What is needed
Put the rows starting at the line that contains "Identify the location of folder-icon." and ending at the line that contains "(378, 930)." into a two-column CSV with the headers text and answer. Write one line per row, quote each field, turn any line breaks into spaces, and leave the pictures out.

[Collected data entries]
○ ○ ○ ○

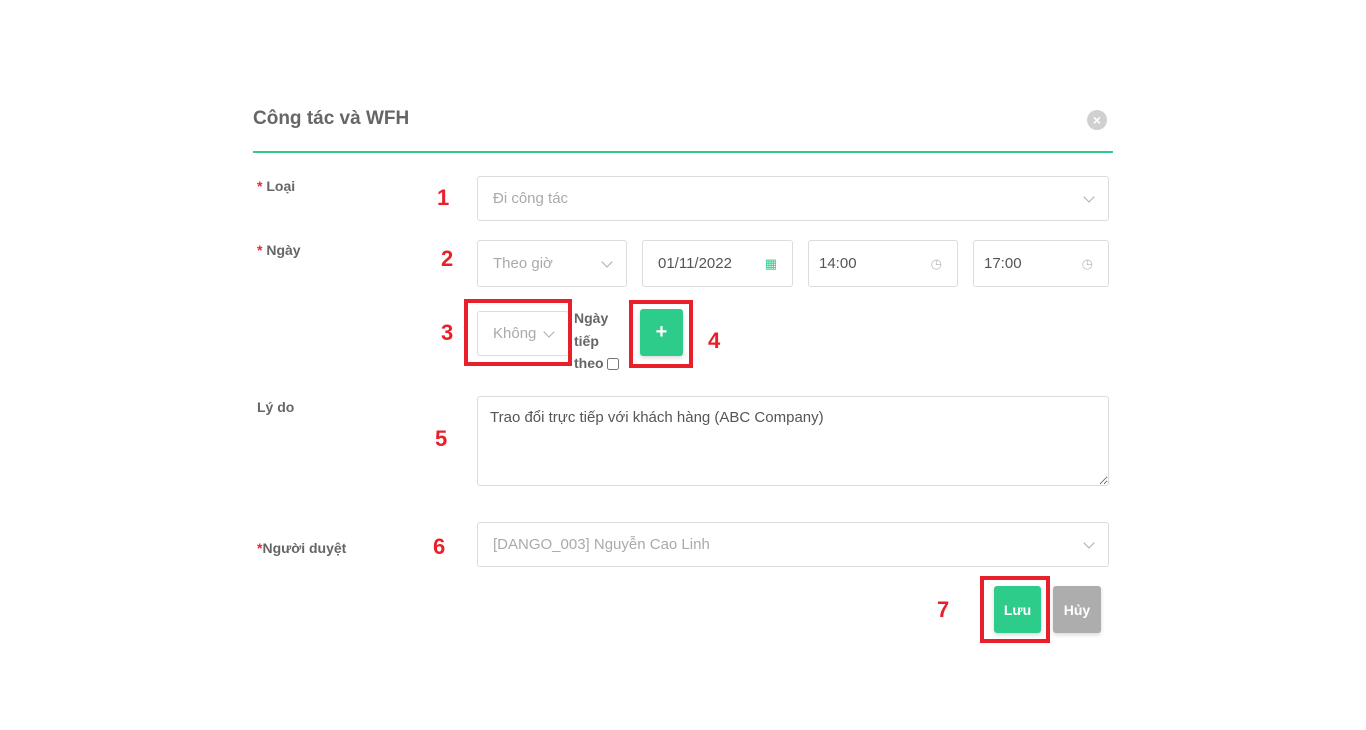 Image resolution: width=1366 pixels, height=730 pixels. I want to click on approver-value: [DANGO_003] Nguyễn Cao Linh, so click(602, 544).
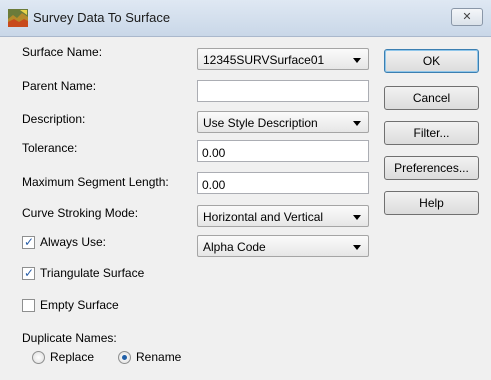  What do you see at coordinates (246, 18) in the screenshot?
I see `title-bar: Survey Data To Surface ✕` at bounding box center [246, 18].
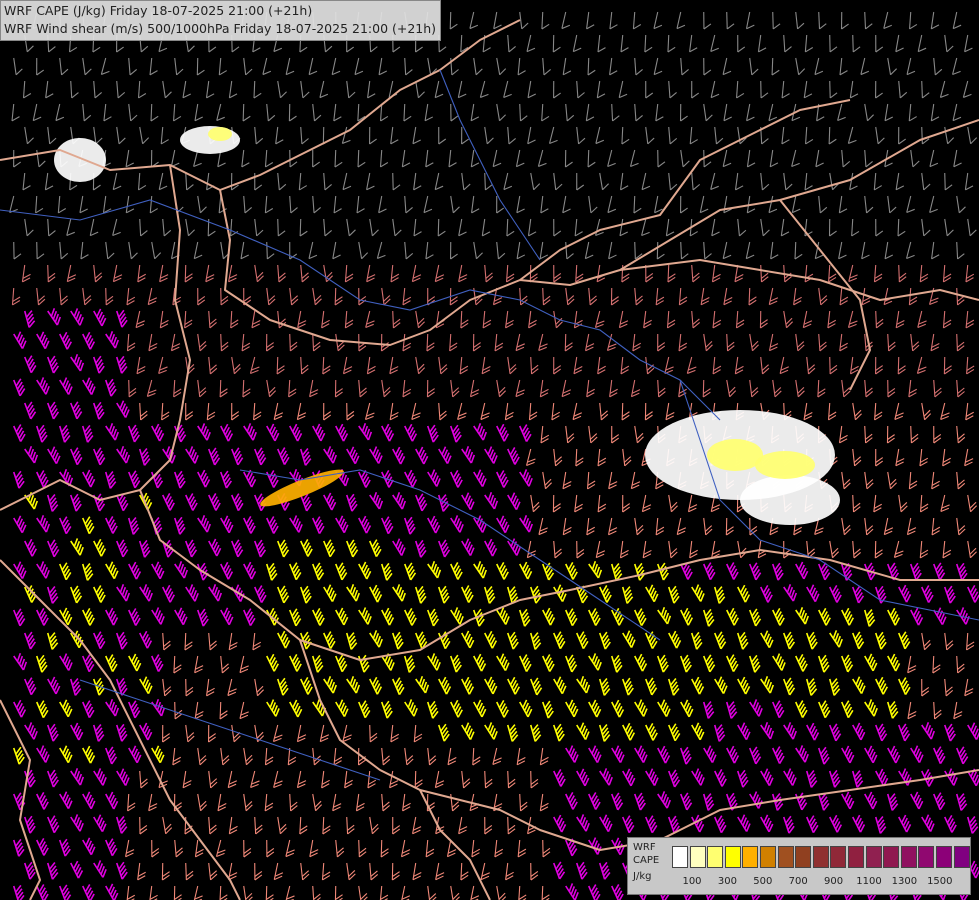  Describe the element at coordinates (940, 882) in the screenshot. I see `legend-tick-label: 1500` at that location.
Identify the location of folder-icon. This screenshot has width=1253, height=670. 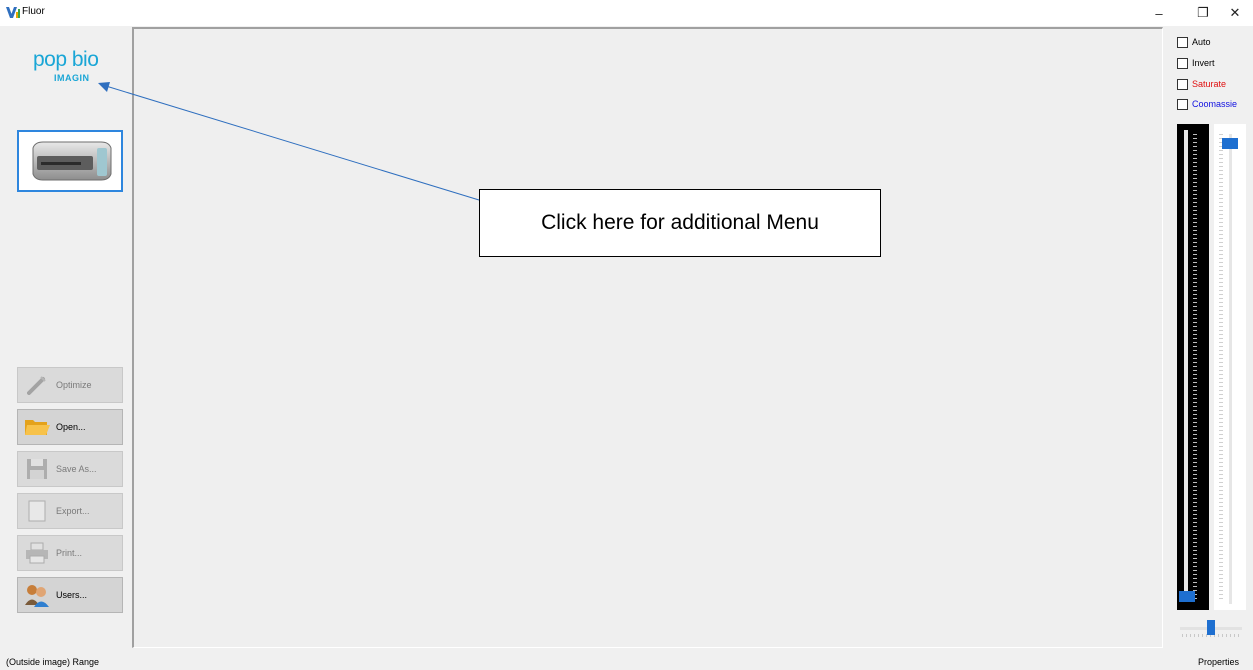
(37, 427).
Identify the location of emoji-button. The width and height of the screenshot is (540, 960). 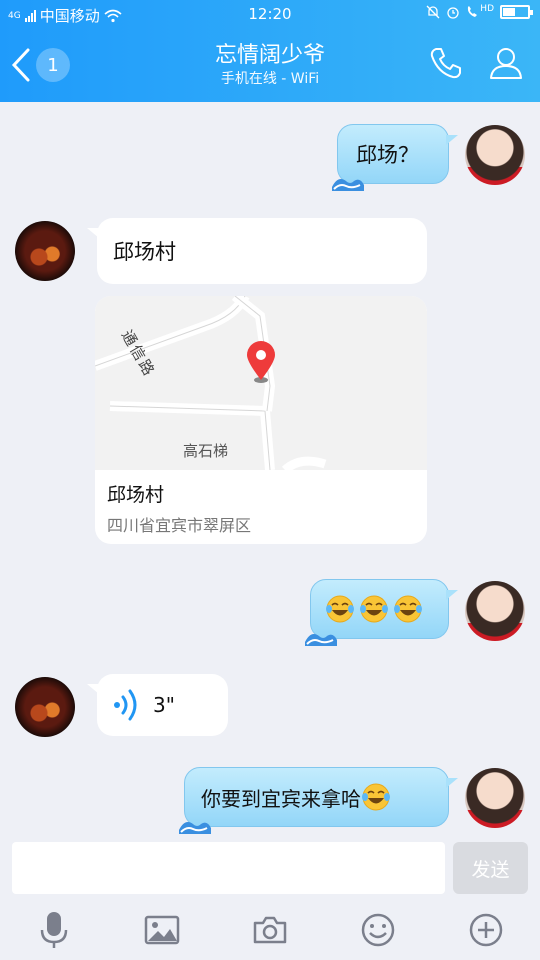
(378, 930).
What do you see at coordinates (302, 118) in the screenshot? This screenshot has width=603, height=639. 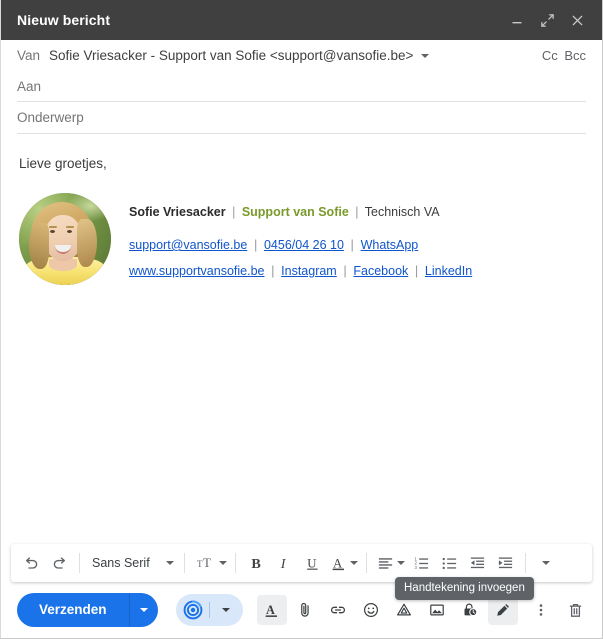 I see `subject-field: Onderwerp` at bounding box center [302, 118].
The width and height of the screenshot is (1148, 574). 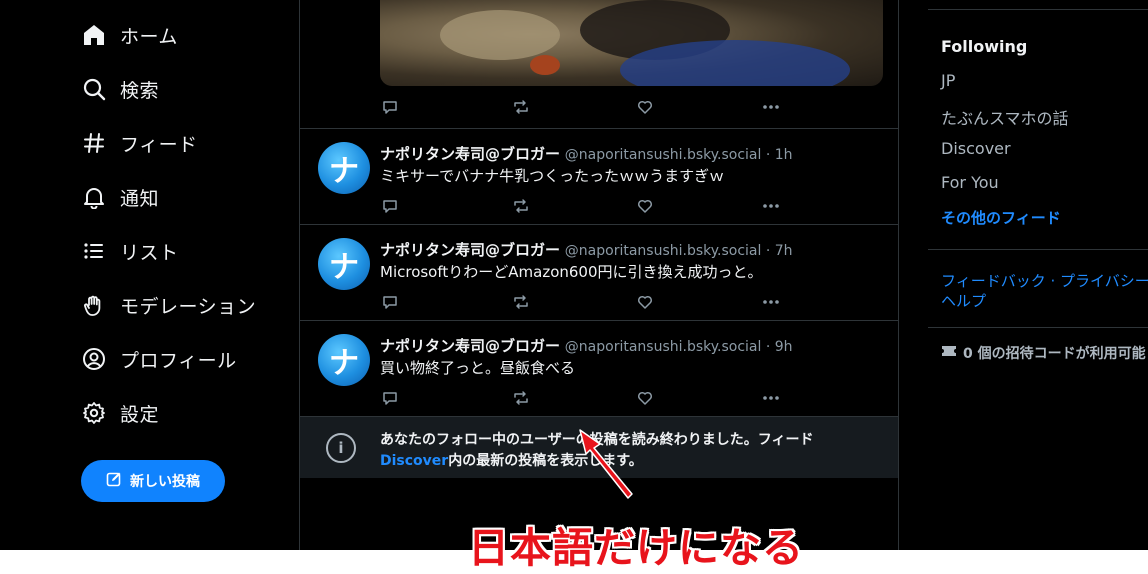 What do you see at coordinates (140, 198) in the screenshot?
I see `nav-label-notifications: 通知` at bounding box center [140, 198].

○ ○ ○ ○

The completed task
text,answer
"Identify the location of folder-icon. This screenshot has width=1253, height=670.","(37, 427)."
"Identify the location of emoji-button. The width and height of the screenshot is (540, 960).","(378, 930)."